Group sitting at cafe overlooking the White House

The Public Sphere’s New Enemies

All around the world, the space that people need to express themselves freely and register dissent is shrinking. Even as the Internet and communications technology have made speaking up publicly technically easier than ever, ubiquitous state and commercial surveillance has ensured that free expression and protest remain constrained.

NEW YORK – Before November’s terrorist attacks in Paris, it was legal to stage a demonstration in a public square in that city. Now it isn’t. In Uganda, although citizens campaigning against corruption or in favor of gay rights often faced a hostile public, they didn’t face jail time for demonstrating. But under a frighteningly vague new statute, now they do. In Egypt, government authorities recently raided and shut down prominent cultural institutions – an art gallery, a theater, and a publishing house – where artists and activists once gathered.

All around the world, it seems, the walls are closing in on the space that people need to assemble, associate, express themselves freely, and register dissent. Even as the Internet and communications technology have made speaking up publicly technically easier than ever, ubiquitous state and commercial surveillance has ensured that expression, association, and protest remain constrained.

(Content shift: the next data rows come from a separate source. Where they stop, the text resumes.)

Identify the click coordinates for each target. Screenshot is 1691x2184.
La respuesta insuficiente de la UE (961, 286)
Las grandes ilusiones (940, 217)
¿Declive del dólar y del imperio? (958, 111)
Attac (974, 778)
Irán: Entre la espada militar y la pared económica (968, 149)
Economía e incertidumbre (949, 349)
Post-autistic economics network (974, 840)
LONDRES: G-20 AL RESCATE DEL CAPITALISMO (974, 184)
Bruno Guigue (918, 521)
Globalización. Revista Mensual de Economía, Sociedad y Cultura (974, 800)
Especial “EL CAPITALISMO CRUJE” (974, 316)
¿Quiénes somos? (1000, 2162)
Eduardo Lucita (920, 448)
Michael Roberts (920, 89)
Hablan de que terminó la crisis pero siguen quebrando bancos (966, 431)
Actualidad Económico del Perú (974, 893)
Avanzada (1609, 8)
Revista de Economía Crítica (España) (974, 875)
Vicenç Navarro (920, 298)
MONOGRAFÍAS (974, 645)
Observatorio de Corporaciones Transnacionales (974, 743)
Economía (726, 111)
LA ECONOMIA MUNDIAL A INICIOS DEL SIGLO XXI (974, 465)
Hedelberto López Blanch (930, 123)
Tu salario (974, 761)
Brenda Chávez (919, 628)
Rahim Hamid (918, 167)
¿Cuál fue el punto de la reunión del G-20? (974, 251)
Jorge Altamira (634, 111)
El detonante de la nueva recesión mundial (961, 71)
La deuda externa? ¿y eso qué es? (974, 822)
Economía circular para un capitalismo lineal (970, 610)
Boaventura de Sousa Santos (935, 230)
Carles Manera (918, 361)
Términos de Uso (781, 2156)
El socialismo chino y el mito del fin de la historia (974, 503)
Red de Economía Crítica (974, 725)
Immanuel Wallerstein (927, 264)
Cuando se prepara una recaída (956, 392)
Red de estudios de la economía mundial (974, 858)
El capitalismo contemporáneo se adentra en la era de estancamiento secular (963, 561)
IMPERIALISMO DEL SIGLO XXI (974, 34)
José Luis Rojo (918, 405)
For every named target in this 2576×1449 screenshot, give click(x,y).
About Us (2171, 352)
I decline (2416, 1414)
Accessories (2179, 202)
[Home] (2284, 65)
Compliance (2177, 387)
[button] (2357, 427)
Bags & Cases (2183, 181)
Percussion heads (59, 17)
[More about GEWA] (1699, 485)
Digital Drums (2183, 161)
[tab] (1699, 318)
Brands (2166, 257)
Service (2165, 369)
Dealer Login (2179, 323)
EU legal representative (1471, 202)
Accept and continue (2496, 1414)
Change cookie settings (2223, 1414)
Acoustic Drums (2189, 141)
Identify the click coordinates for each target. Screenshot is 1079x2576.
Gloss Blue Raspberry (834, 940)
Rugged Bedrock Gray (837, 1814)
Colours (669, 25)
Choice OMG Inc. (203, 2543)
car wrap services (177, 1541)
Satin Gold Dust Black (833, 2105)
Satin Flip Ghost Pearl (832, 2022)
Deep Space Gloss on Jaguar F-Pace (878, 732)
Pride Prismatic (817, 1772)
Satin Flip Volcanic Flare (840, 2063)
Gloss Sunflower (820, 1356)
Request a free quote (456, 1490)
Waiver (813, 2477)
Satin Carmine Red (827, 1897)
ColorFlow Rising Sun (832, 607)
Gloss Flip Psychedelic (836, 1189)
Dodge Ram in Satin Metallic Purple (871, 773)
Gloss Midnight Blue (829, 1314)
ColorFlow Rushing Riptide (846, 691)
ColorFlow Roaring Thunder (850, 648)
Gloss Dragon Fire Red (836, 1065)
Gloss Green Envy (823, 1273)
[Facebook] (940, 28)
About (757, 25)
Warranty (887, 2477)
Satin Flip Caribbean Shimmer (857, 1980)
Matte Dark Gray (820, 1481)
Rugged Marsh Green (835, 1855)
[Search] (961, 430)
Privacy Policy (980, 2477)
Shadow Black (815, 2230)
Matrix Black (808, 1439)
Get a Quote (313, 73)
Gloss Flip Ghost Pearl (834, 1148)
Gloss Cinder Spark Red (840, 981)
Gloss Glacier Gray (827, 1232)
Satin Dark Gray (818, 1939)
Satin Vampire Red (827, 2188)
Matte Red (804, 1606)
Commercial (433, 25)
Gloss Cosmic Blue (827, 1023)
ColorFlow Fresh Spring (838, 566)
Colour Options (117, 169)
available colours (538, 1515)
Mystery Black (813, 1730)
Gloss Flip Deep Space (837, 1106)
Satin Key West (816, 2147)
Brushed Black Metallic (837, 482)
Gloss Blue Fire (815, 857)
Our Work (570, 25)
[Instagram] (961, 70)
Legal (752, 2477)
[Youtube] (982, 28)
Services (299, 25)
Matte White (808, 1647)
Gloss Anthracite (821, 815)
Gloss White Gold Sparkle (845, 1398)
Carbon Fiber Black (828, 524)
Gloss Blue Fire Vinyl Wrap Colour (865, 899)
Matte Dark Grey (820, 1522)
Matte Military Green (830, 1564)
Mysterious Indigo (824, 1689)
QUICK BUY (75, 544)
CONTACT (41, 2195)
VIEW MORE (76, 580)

In short, speaking up has never required more courage.

For me, this shift could not hit closer to home. In November, the Open Society Foundations (the global philanthropies of George Soros, which I lead) became the second organization blacklisted under a Russian law, enacted in May, that allows the country’s prosecutor general to ban foreign organizations and suspend their financial support of local activists. Because anyone who engages with us is subject to possible prosecution and imprisonment, we have had no choice but to cut off relations with the dozens of Russian citizens we supported in their efforts to preserve some fragment of democracy in their country.